==== INPUT DATA ====

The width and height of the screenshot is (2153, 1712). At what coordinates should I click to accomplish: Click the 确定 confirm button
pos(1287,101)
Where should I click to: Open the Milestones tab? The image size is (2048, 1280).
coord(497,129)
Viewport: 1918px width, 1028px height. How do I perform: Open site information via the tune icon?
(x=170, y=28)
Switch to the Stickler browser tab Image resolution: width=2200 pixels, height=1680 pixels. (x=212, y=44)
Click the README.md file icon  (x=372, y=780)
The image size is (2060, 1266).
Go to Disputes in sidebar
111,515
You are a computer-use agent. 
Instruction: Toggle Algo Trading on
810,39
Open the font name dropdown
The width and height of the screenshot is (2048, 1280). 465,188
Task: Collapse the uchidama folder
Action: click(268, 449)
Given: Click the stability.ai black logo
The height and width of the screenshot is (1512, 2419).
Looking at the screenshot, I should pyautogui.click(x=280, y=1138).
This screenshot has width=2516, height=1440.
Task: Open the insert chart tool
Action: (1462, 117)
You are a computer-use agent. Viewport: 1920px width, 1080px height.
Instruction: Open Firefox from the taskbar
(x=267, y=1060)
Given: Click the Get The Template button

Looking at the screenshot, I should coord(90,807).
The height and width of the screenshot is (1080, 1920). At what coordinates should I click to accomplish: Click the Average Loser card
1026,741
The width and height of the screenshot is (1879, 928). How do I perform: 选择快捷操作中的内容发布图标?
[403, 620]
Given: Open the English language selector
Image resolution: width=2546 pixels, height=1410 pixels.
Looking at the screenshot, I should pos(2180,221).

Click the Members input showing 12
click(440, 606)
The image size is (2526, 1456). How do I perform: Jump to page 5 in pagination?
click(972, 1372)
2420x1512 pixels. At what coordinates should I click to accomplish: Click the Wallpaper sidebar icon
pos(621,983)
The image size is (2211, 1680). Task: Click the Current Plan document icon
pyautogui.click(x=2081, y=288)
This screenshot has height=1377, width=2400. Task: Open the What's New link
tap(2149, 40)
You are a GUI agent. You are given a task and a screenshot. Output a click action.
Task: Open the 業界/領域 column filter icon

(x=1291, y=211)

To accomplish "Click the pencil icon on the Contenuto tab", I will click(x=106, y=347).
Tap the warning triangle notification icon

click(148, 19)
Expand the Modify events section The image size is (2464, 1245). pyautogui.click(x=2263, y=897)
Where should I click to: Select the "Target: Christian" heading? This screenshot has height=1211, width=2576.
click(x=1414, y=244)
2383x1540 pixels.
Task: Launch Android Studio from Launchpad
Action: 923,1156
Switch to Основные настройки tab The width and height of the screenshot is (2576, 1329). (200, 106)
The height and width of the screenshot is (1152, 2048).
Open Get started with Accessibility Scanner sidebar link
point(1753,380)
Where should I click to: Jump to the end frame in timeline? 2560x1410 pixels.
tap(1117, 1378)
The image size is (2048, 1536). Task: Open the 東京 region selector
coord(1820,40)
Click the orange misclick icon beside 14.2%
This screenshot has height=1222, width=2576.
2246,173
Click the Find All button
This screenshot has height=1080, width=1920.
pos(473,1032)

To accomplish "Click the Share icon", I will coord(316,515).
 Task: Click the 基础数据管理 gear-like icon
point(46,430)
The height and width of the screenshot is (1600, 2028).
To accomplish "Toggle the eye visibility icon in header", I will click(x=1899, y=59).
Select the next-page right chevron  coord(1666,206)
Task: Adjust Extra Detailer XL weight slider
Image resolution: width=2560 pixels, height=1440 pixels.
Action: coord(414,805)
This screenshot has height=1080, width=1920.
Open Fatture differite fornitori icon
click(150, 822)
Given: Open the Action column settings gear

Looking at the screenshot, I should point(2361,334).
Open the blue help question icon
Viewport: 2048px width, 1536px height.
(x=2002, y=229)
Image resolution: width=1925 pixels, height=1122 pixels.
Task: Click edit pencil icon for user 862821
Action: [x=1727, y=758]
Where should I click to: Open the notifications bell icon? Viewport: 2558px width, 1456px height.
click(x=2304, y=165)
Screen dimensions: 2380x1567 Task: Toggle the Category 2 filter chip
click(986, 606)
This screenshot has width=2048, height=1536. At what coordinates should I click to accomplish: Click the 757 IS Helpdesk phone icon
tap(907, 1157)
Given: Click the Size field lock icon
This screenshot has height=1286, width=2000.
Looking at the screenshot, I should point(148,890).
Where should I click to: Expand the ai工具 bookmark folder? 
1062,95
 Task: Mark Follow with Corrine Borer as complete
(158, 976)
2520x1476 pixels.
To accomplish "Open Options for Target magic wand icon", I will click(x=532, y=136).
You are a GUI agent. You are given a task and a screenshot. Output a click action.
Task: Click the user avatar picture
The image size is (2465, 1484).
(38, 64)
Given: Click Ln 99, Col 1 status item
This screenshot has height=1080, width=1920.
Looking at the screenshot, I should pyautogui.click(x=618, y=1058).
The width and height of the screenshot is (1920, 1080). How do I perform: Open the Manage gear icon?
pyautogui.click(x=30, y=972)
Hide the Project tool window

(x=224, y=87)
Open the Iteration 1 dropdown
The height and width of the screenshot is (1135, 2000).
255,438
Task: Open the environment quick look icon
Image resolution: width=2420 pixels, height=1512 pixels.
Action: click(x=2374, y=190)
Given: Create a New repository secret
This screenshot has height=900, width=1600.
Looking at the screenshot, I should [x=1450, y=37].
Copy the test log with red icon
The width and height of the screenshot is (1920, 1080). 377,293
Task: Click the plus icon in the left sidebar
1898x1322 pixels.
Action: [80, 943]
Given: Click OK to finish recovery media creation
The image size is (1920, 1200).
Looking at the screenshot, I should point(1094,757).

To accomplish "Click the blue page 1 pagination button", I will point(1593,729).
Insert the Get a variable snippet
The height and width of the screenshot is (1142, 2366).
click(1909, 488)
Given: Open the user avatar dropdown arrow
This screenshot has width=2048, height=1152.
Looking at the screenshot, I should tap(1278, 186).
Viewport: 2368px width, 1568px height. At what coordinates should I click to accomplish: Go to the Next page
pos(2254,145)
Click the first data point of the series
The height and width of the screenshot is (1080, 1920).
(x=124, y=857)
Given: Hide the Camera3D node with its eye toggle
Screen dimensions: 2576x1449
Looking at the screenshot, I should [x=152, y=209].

====

__WHAT YOU WILL DO__
Transcribe the material above in full, keeping every word.

__ANSWER TO THIS EXERCISE__
The width and height of the screenshot is (2153, 1712). At what coordinates should I click to accomplish: Click the 确定 confirm button
pos(1287,101)
Where should I click to: Open the Milestones tab? The image size is (2048, 1280).
coord(497,129)
Viewport: 1918px width, 1028px height. How do I perform: Open site information via the tune icon?
(x=170, y=28)
Switch to the Stickler browser tab Image resolution: width=2200 pixels, height=1680 pixels. (x=212, y=44)
Click the README.md file icon  (x=372, y=780)
The image size is (2060, 1266).
Go to Disputes in sidebar
111,515
You are a computer-use agent. 
Instruction: Toggle Algo Trading on
810,39
Open the font name dropdown
The width and height of the screenshot is (2048, 1280). 465,188
Task: Collapse the uchidama folder
Action: click(268, 449)
Given: Click the stability.ai black logo
The height and width of the screenshot is (1512, 2419).
Looking at the screenshot, I should pyautogui.click(x=280, y=1138).
This screenshot has width=2516, height=1440.
Task: Open the insert chart tool
Action: (1462, 117)
You are a computer-use agent. Viewport: 1920px width, 1080px height.
Instruction: Open Firefox from the taskbar
(x=267, y=1060)
Given: Click the Get The Template button

Looking at the screenshot, I should coord(90,807).
The height and width of the screenshot is (1080, 1920). At what coordinates should I click to accomplish: Click the Average Loser card
1026,741
The width and height of the screenshot is (1879, 928). How do I perform: 选择快捷操作中的内容发布图标?
[403, 620]
Given: Open the English language selector
Image resolution: width=2546 pixels, height=1410 pixels.
Looking at the screenshot, I should pos(2180,221).

Click the Members input showing 12
click(440, 606)
The image size is (2526, 1456). How do I perform: Jump to page 5 in pagination?
click(972, 1372)
2420x1512 pixels. At what coordinates should I click to accomplish: Click the Wallpaper sidebar icon
pos(621,983)
The image size is (2211, 1680). Task: Click the Current Plan document icon
pyautogui.click(x=2081, y=288)
This screenshot has height=1377, width=2400. Task: Open the What's New link
tap(2149, 40)
You are a GUI agent. You are given a task and a screenshot. Output a click action.
Task: Open the 業界/領域 column filter icon

(x=1291, y=211)

To accomplish "Click the pencil icon on the Contenuto tab", I will click(x=106, y=347).
Tap the warning triangle notification icon

click(148, 19)
Expand the Modify events section The image size is (2464, 1245). pyautogui.click(x=2263, y=897)
Where should I click to: Select the "Target: Christian" heading? This screenshot has height=1211, width=2576.
click(x=1414, y=244)
2383x1540 pixels.
Task: Launch Android Studio from Launchpad
Action: 923,1156
Switch to Основные настройки tab The width and height of the screenshot is (2576, 1329). (200, 106)
The height and width of the screenshot is (1152, 2048).
Open Get started with Accessibility Scanner sidebar link
point(1753,380)
Where should I click to: Jump to the end frame in timeline? 2560x1410 pixels.
tap(1117, 1378)
The image size is (2048, 1536). Task: Open the 東京 region selector
coord(1820,40)
Click the orange misclick icon beside 14.2%
This screenshot has height=1222, width=2576.
2246,173
Click the Find All button
This screenshot has height=1080, width=1920.
pos(473,1032)

To accomplish "Click the Share icon", I will coord(316,515).
 Task: Click the 基础数据管理 gear-like icon
point(46,430)
The height and width of the screenshot is (1600, 2028).
To accomplish "Toggle the eye visibility icon in header", I will click(x=1899, y=59).
Select the next-page right chevron  coord(1666,206)
Task: Adjust Extra Detailer XL weight slider
Image resolution: width=2560 pixels, height=1440 pixels.
Action: coord(414,805)
This screenshot has height=1080, width=1920.
Open Fatture differite fornitori icon
click(150, 822)
Given: Open the Action column settings gear

Looking at the screenshot, I should point(2361,334).
Open the blue help question icon
Viewport: 2048px width, 1536px height.
(x=2002, y=229)
Image resolution: width=1925 pixels, height=1122 pixels.
Task: Click edit pencil icon for user 862821
Action: [x=1727, y=758]
Where should I click to: Open the notifications bell icon? Viewport: 2558px width, 1456px height.
click(x=2304, y=165)
Screen dimensions: 2380x1567 Task: Toggle the Category 2 filter chip
click(986, 606)
This screenshot has width=2048, height=1536. At what coordinates should I click to accomplish: Click the 757 IS Helpdesk phone icon
tap(907, 1157)
Given: Click the Size field lock icon
This screenshot has height=1286, width=2000.
Looking at the screenshot, I should point(148,890).
Where should I click to: Expand the ai工具 bookmark folder? 
1062,95
 Task: Mark Follow with Corrine Borer as complete
(158, 976)
2520x1476 pixels.
To accomplish "Open Options for Target magic wand icon", I will click(x=532, y=136).
You are a GUI agent. You are given a task and a screenshot. Output a click action.
Task: Click the user avatar picture
The image size is (2465, 1484).
(38, 64)
Given: Click Ln 99, Col 1 status item
This screenshot has height=1080, width=1920.
Looking at the screenshot, I should pyautogui.click(x=618, y=1058).
The width and height of the screenshot is (1920, 1080). How do I perform: Open the Manage gear icon?
pyautogui.click(x=30, y=972)
Hide the Project tool window

(x=224, y=87)
Open the Iteration 1 dropdown
The height and width of the screenshot is (1135, 2000).
255,438
Task: Open the environment quick look icon
Image resolution: width=2420 pixels, height=1512 pixels.
Action: click(x=2374, y=190)
Given: Create a New repository secret
This screenshot has height=900, width=1600.
Looking at the screenshot, I should [x=1450, y=37].
Copy the test log with red icon
The width and height of the screenshot is (1920, 1080). 377,293
Task: Click the plus icon in the left sidebar
1898x1322 pixels.
Action: [80, 943]
Given: Click OK to finish recovery media creation
The image size is (1920, 1200).
Looking at the screenshot, I should point(1094,757).

To accomplish "Click the blue page 1 pagination button", I will point(1593,729).
Insert the Get a variable snippet
The height and width of the screenshot is (1142, 2366).
click(1909, 488)
Given: Open the user avatar dropdown arrow
This screenshot has width=2048, height=1152.
Looking at the screenshot, I should tap(1278, 186).
Viewport: 2368px width, 1568px height. At what coordinates should I click to accomplish: Go to the Next page
pos(2254,145)
Click the first data point of the series
The height and width of the screenshot is (1080, 1920).
(x=124, y=857)
Given: Hide the Camera3D node with its eye toggle
Screen dimensions: 2576x1449
Looking at the screenshot, I should [x=152, y=209].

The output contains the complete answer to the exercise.